In riferimento alla necessità di rendere habitat tutto ciò che viviamo in modo che possa sopravvivere e sopravviverci, un’immagine fondamentale è quella del giardino dell’Eden. Esso è l’habitat perfetto, in cui nulla è necessario per vivere, senza nemmeno prevedere l’allusione alla sopravvivenza. Tutto nel giardino dell’Eden è spontaneo e gratuito, tema che si è conservato nell’iconografia dei paradisi di vacanze o nelle offerte di intrattenimento (anche se in questi casi tutto ha un prezzo). Ma il giardino dell’Eden può presto implodere, perdendo la sua innata idea di habitat, in quanto ha un equilibrio fragile al punto che basta introdurre un cambiamento per non essere più abitabile, almeno dopo il peccato originale. La Convenzione UNESCO del 20 ottobre 2005 sulla promozione della diversità delle espressioni culturali, ribadisce il concetto di preservazione delle più diverse espressioni culturali, siano materiali o immateriali, quali patrimonio della collettività. La stessa Convenzione afferma che “la diversità culturale è una caratteristica inerente all’umanità” e che “la diversità culturale rappresenta un patrimonio comune dell’umanità e che dovrebbe essere valorizzata e salvaguardata a beneficio di tutti, sapendo che la diversità culturale crea un mondo prospero ed eterogeneo in grado di moltiplicare le scelte possibili e di alimentare le capacità e i valori umani”.

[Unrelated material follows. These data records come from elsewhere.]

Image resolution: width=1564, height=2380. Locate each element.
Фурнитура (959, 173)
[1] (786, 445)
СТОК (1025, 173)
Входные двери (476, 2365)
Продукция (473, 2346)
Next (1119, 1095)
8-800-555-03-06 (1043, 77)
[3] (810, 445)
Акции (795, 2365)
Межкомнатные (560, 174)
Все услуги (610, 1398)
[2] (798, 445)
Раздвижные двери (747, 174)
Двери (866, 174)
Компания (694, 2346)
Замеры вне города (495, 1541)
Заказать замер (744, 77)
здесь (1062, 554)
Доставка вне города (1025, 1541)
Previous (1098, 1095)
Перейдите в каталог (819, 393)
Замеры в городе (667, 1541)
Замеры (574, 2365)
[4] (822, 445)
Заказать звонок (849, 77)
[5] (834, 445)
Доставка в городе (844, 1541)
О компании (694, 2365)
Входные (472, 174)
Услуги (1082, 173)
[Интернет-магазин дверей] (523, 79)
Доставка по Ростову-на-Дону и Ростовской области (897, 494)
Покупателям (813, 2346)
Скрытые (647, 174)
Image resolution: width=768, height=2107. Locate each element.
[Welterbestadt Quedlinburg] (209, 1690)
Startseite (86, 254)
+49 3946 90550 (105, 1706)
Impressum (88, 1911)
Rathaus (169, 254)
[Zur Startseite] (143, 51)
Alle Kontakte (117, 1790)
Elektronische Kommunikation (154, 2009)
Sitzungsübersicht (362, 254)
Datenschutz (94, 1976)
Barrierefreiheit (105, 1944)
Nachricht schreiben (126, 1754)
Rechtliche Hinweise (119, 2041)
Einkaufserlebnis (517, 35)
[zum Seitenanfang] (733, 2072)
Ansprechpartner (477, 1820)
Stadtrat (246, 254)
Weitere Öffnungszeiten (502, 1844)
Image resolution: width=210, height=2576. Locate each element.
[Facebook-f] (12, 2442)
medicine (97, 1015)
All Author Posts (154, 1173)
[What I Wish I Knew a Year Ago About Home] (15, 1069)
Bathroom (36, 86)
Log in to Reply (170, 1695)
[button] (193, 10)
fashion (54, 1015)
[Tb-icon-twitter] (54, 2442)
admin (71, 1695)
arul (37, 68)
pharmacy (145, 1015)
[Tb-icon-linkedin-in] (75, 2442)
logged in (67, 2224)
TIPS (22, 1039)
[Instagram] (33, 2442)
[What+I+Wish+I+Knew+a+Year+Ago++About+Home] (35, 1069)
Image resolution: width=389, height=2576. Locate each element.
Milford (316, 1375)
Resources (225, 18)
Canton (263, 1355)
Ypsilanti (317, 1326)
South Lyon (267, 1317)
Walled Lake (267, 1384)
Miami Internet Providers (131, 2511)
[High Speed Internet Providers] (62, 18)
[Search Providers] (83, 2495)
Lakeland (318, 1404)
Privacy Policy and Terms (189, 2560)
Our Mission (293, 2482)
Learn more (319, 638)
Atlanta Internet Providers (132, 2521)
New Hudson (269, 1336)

Ne deriva il concetto di bio-differenza. L’habitat, per quanto aleatoria possa essere la sua definizione, fissa una sorta di bioresidenzialità che trasmette un corredo di strumenti cognitivi attraverso cui strutturare una visione del mondo, la sua interpretazione ed evoluzione.
Inevitabilmente si individua un terreno identitario, autenticamente irripetibile, basato sul pluralismo e lontano dall’omologazione, risultato di sostrati preesistenti e di nuove trasformazioni. L’habitat è il fondamento dell’essere biodiverso e inscrive background individuali essenziali per la vita. Il comportamento e l’esperienzialità interagiscono con tale matrice inconscia, determinando l’unicità di ogni visione di fronte ad ogni circostanza contingente, punto d’incontro tra finalismo e casualità, tra trascendenza ed immanenza.
Habitat è la casa, ovvero il riparo ed il rifugio, e dunque la città come atto fondativo in uno spazio favorevole, ma si estende all’intimità del sentire, all’interiorità, al corpo, si declina nell’universo virtuale del web, si disegna nella mente, si intuisce nelle forme della natura, si immagina nel futuro e per il futuro, anche se talvolta, solo per poco, ha le sembianze di un paradiso.